Doctor, I swear I've put together better cheese plates before. I know the fact that most of my party guests' innards are more knotted than a preschooler's shoelaces says otherwise, but really, my cheese plate wasn't all that bad.
Yes, the homemade pickles may have caused a small case of botulism or two, but who doesn't take that gamble when eating a pickle? They're the roulette of the food world! And sure that one washed rind cheese may have been a bit off, the smell was epic but when it comes to runny, rank cheeses it's such a fine line between aged and apocalyptic.
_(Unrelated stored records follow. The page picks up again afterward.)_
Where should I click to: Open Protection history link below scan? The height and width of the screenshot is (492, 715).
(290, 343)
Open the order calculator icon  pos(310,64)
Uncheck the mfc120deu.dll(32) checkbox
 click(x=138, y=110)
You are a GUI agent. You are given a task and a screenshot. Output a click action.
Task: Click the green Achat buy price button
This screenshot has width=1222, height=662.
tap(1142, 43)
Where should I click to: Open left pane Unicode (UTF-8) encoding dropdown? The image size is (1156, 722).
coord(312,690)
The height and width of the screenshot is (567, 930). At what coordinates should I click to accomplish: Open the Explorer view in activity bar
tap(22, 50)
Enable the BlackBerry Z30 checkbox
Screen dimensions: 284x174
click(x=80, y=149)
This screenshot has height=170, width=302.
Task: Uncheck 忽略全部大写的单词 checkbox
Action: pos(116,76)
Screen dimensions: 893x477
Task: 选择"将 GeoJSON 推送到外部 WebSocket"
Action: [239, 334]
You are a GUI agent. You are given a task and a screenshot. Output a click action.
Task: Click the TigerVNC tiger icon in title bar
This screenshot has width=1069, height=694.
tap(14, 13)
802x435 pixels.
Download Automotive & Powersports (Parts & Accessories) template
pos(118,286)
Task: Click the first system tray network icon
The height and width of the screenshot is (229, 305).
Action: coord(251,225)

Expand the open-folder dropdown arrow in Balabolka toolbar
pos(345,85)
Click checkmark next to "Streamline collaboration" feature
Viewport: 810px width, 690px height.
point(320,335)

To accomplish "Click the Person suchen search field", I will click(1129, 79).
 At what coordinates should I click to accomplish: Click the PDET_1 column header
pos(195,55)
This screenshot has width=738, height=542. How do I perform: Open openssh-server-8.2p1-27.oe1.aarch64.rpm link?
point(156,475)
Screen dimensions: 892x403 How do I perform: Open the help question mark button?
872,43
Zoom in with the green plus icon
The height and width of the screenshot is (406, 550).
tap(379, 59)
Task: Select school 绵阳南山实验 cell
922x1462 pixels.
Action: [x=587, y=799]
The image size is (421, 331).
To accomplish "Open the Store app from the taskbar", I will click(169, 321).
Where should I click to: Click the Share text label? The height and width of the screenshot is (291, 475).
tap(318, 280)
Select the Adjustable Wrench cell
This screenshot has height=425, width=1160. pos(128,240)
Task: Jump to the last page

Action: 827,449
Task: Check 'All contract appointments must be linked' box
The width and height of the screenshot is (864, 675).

But, Doc, seriously, you should have tried the Saenkanter. I mean, dang, can the Dutch make a good aged cow's milk cheese. Seriously, my guests were hitting that cheese so hard that if you pulled them off it you'd be crowned the king of England.
And who can blame them? That butterscotch color is so enticing, and the salty caramel flavor - oh my god - a dessert cheese like no other. Cocksure with the taste of salted caramel, it becomes a bit more cheeky when it's paired with dried blueberries or raisins. It's surprisingly flavorful for a pasteurized cheese, and a premier Gouda if I've ever tasted.
The texture is smooth and quite creamy for a hard cheese. It's nicely broken up by the little protein crystals, like little pin-prick fireworks popping in your mouth giving it a playful mouthfeel.
Well, doctor, when you try something like that, you'll be willing to risk anything else sitting on the cheese plate. Which is kinda why we're here now. I also served a blue cheese. Well, technically, it was a Brie. It was just the color blue. But mold is supposed to be good, right?